Lee cited the National Football League requiring teams to interview minority candidates for head coaching and senior executive jobs.

"Why Can't Hollywood Do The Same?" he added.

Lee's call for a boycott on Monday followed nominations last week which featured no people of color in the 20 lead and supporting actor and actress nominations.

Director Michael Moore said on Tuesday he would join the boycott, along with Jada Pinkett-Smith, the actress wife of snubbed "Concussion" star Will Smith.

The debate prompted a rare statement from the president of the Academy of Motion Pictures Arts and Sciences, whose members vote on the Oscars, pledging big but unspecific changes and a review of the way members are recruited.

"I am both heartbroken and frustrated about the lack of inclusion," wrote Cheryl Boone Isaacs, who is black, late on Monday. "Change is not coming as fast as we would like.

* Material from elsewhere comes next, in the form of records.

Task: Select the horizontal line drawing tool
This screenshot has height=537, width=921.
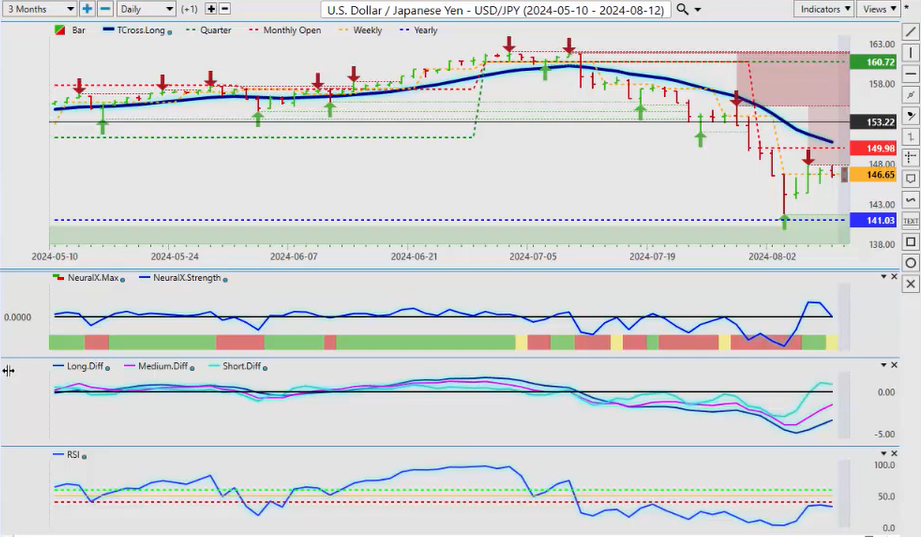Action: pyautogui.click(x=910, y=73)
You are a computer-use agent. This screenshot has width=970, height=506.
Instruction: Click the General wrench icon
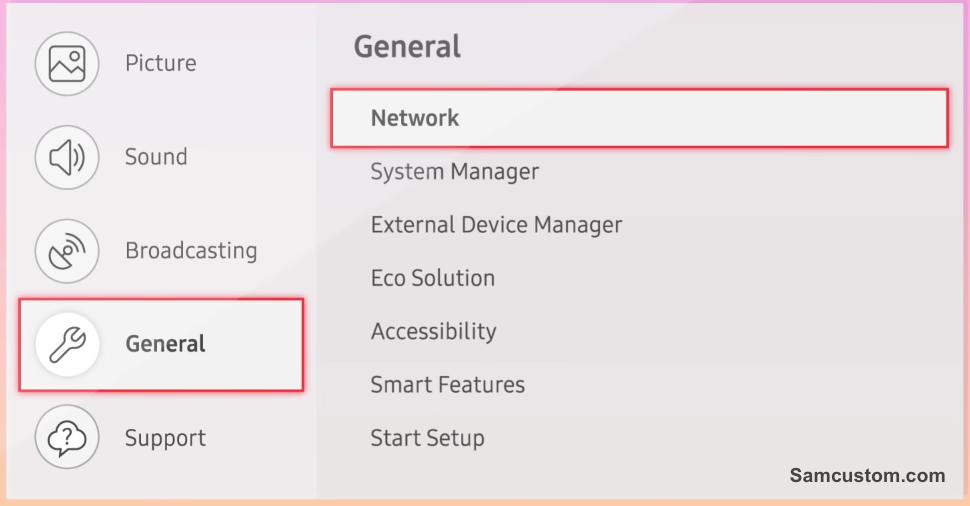67,345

We need to do more."

Membership of the Academy is by recommendation of two other members, or is automatically awarded by being Oscar nominated. The full list of the 6,000 or so Academy members has never been disclosed although a 2012 Los Angeles Times study found that its members were nearly 94 percent white and 77 percent male.

In recent years, the Academy has begun publishing lists of new members. Recent additions among black actors, musicians and directors include Chris Rock - the 2016 Oscars host - , Oscar winner Lupita Nyong'o, Prince, Pharrell Williams, "Selma" director Ava DuVernay, comedian Kevin Hart and Steve McQueen, the black British director of 2014 Oscar-winning movie "12 years a Slave."

The boycott has not been universally supported.

Janet Hubert, best known for her role on 1990s TV comedy show "The Fresh Prince of Bel-Air," accused the Smiths of hypocrisy, saying they have made "millions and millions of dollars from the very people that you're talking about boycotting just because you didn't get a nomination."

"You have a huge production company that you only produce your friends and family and yourself. So you are a part of Hollywood, you are part of the system that is unfair to other actors. So get real," Hubert added in a YouTube video.
 

missy

Super_Ideal_Rock
Premium
Joined
Jun 8, 2008
Messages
27,507
Hot off the presses!

http://abc7ny.com/entertainment/film-academy-pledges-reforms-by-2020-in-response-to-oscar-diversity-crisis/1170073/



The film academy is pledging to double the number of female and minority members by 2020, and will immediately diversify its leadership by adding three new seats to its board of governors.


Academy president Cheryl Boone Isaacs announced the changes Friday, following a weeklong storm of criticism and calls for an Oscar boycott after academy members nominated an all-white slate of actors for the second year in a row.

"The Academy is going to lead and not wait for the industry to catch up," she said in a statement.

The Academy of Motion Picture Arts and Sciences' 51-member board of governors unanimously approved a series of reforms late Thursday to "begin the process of significantly changing our membership composition," Isaacs said. The number of minorities currently serving as members of the academy has not been revealed.

Other changes include limiting members' voting status to a period of 10 years, to be extended only if the individual remains active in film during that decade. Lifetime voting rights will be granted only to Academy Award nominees and winners, and to members after three ten-year voting terms. Previously, all active members received lifetime voting rights.

The organization also plans to diversify its leadership beyond the board of governors by adding new members to key decision-making committees, and further diversify its membership with a global campaign to identify and recruit diverse talent.